#### Required action:
In full and without alteration, write out the lines below.

#### Data extract:
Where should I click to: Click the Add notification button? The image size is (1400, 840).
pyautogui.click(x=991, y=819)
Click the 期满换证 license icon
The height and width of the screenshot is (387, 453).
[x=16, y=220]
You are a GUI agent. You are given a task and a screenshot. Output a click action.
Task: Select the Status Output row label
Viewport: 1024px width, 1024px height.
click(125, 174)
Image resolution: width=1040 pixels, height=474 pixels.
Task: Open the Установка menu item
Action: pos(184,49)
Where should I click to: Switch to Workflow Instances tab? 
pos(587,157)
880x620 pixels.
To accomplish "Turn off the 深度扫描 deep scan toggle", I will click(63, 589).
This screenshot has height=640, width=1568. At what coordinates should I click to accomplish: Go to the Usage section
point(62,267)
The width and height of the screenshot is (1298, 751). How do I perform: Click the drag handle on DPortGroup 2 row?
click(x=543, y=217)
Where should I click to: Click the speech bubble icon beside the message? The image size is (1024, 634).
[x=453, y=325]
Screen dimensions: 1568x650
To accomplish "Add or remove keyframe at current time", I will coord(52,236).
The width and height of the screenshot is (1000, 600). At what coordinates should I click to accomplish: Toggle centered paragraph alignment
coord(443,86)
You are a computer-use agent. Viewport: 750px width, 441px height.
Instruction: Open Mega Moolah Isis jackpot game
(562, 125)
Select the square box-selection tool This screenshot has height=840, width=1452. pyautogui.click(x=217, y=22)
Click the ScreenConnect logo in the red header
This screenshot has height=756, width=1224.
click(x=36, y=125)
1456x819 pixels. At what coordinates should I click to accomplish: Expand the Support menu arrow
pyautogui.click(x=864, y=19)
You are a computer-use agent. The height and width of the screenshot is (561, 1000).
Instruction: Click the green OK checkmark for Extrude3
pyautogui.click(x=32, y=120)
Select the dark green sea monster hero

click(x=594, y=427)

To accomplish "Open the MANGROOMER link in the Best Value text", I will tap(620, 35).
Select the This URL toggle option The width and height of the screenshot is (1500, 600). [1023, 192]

#### Expected output:
Where should I click to: Click the Add notification button? The image size is (1400, 840).
pyautogui.click(x=991, y=819)
Click the 期满换证 license icon
The height and width of the screenshot is (387, 453).
[x=16, y=220]
You are a GUI agent. You are given a task and a screenshot. Output a click action.
Task: Select the Status Output row label
Viewport: 1024px width, 1024px height.
click(125, 174)
Image resolution: width=1040 pixels, height=474 pixels.
Task: Open the Установка menu item
Action: pos(184,49)
Where should I click to: Switch to Workflow Instances tab? 
pos(587,157)
880x620 pixels.
To accomplish "Turn off the 深度扫描 deep scan toggle", I will click(63, 589).
This screenshot has height=640, width=1568. At what coordinates should I click to accomplish: Go to the Usage section
point(62,267)
The width and height of the screenshot is (1298, 751). How do I perform: Click the drag handle on DPortGroup 2 row?
click(x=543, y=217)
Where should I click to: Click the speech bubble icon beside the message? The image size is (1024, 634).
[x=453, y=325]
Screen dimensions: 1568x650
To accomplish "Add or remove keyframe at current time", I will coord(52,236).
The width and height of the screenshot is (1000, 600). At what coordinates should I click to accomplish: Toggle centered paragraph alignment
coord(443,86)
You are a computer-use agent. Viewport: 750px width, 441px height.
Instruction: Open Mega Moolah Isis jackpot game
(562, 125)
Select the square box-selection tool This screenshot has height=840, width=1452. pyautogui.click(x=217, y=22)
Click the ScreenConnect logo in the red header
This screenshot has height=756, width=1224.
click(x=36, y=125)
1456x819 pixels. At what coordinates should I click to accomplish: Expand the Support menu arrow
pyautogui.click(x=864, y=19)
You are a computer-use agent. The height and width of the screenshot is (561, 1000).
Instruction: Click the green OK checkmark for Extrude3
pyautogui.click(x=32, y=120)
Select the dark green sea monster hero

click(x=594, y=427)

To accomplish "Open the MANGROOMER link in the Best Value text", I will tap(620, 35).
Select the This URL toggle option The width and height of the screenshot is (1500, 600). [1023, 192]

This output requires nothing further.